Miller is credited for his work involving high-profile restructurings and bankruptcy filings at Bethlehem Steel Corp. and Federal-Mogul Corp., the paper noted. “I have been through financial stress situations where we succeeded in keeping the company out of bankruptcy,” he told the paper. “I have been through financial stress situations where we use Chapter 11 as a process to deal with it. It is simpler, cheaper, quicker to avoid it, whereas the Chapter 11 process takes longer, costs more and has a lot of aggravation that goes with it.”

On Wednesday, responding to market rumors, Delphi stated in a regulatory filing that it has not drawn the remaining $300 million under its $1.8 billion revolving credit facility. The company previously disclosed that in August it drew down $1.5 billion under the facility.

On Tuesday, a published report had said the company was looking for participants for debtor-in-possession financing, the Journal noted.
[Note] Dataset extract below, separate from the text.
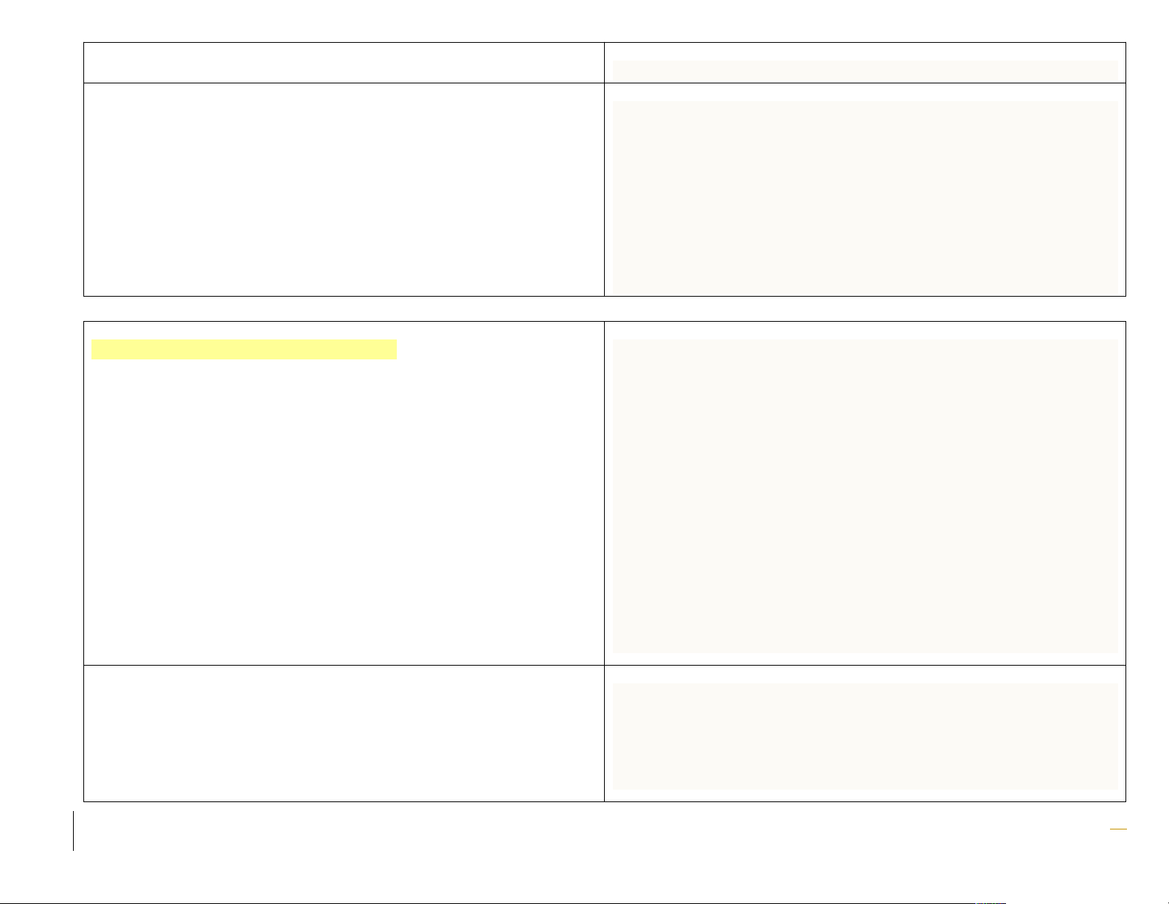Click the gray block in the bottom-right cell
Viewport: 1169px width, 904px height.
865,736
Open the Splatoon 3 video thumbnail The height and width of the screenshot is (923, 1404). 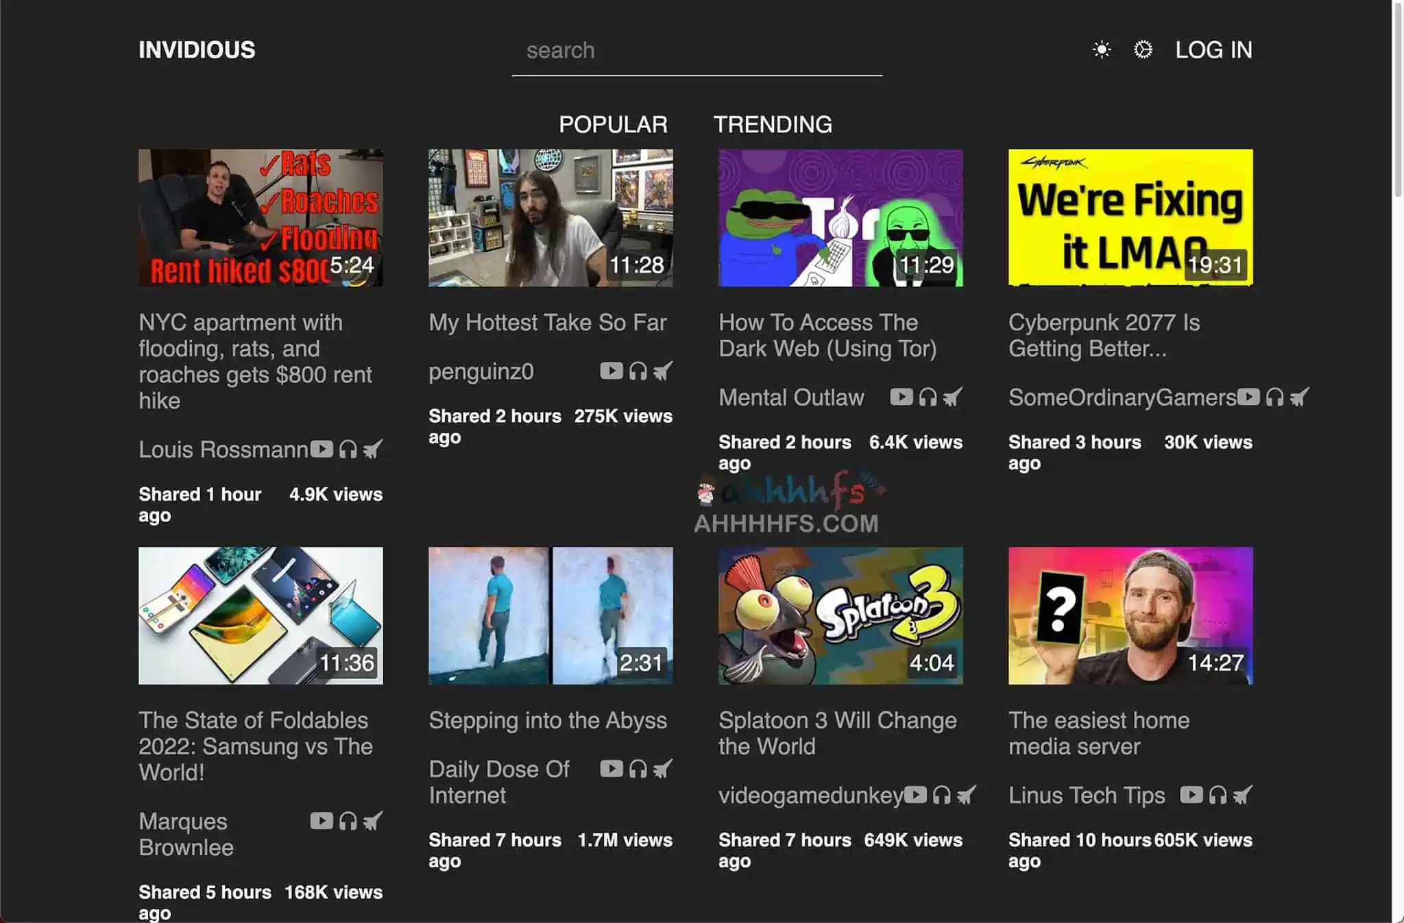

Miller wouldn’t comment on possible postbankruptcy funding, telling the paper, “I won’t discuss our financing activities. But I have been pretty blunt in saying, however, that if we choose the Chapter 11 process we would be very well organized, very well financed and to that end we are doing all necessary contingency planning. But we are also spending enormous time trying to find an out-of-court solution with GM and the unions.”
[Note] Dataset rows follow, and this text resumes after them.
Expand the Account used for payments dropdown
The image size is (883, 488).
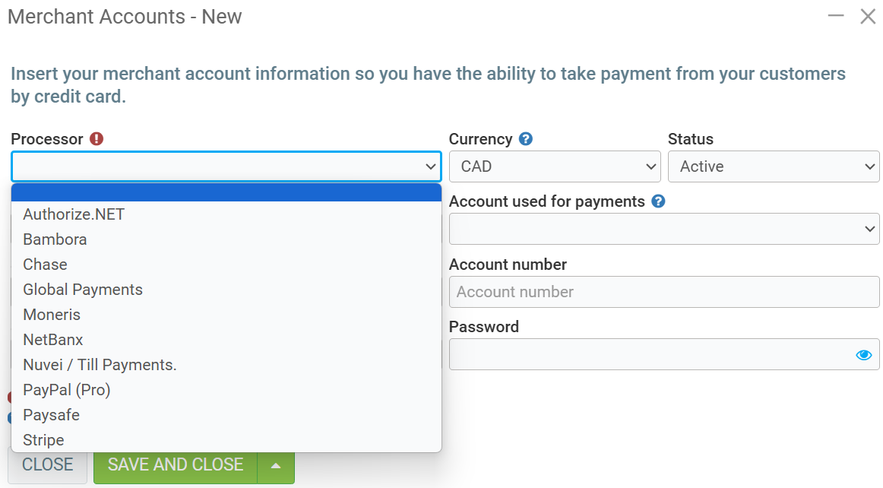(x=664, y=229)
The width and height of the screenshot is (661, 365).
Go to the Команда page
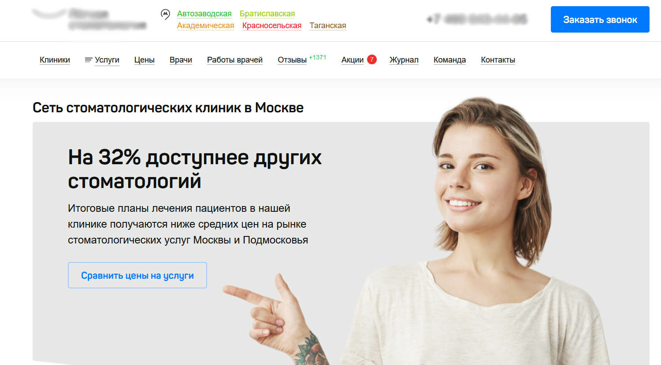tap(449, 60)
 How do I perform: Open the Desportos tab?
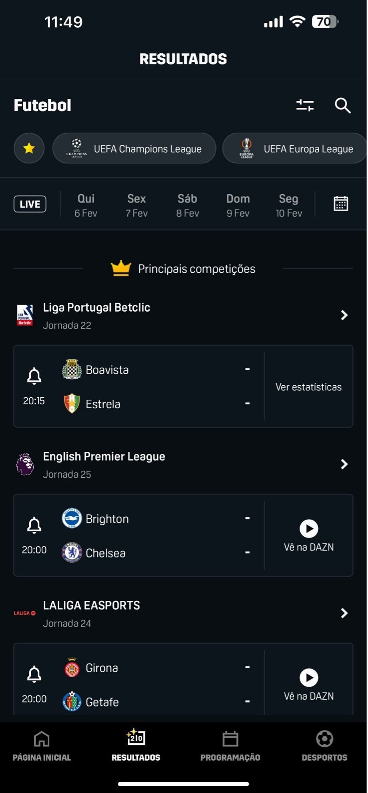(324, 746)
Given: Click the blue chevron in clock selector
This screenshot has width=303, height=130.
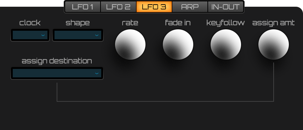Looking at the screenshot, I should click(x=43, y=35).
Meanwhile, The Buffalo News reported that veteran turnaround specialist and billionaire Wilbur Ross says he might be interested in buying Delphi. Ross’s International Steel Group bought Bethlehem’s assets in a $1.9 billion deal with then-Bethlehem CEO Miller, the current Delphi chairman, the paper noted. The two men kept some plants operating but pared jobs and retiree payments, the paper pointed out.

The thought now is that Ross might deploy a similar strategy at Delphi, which has 4,000 employees. “I think [Ross] will be a big concern for employees,” David Cole, chairman of the Center for Automotive Research in Ann Arbor, Michigan, told the Buffalo newspaper. “Who would you rather deal with? The leadership you know or the financial guy you don’t know?”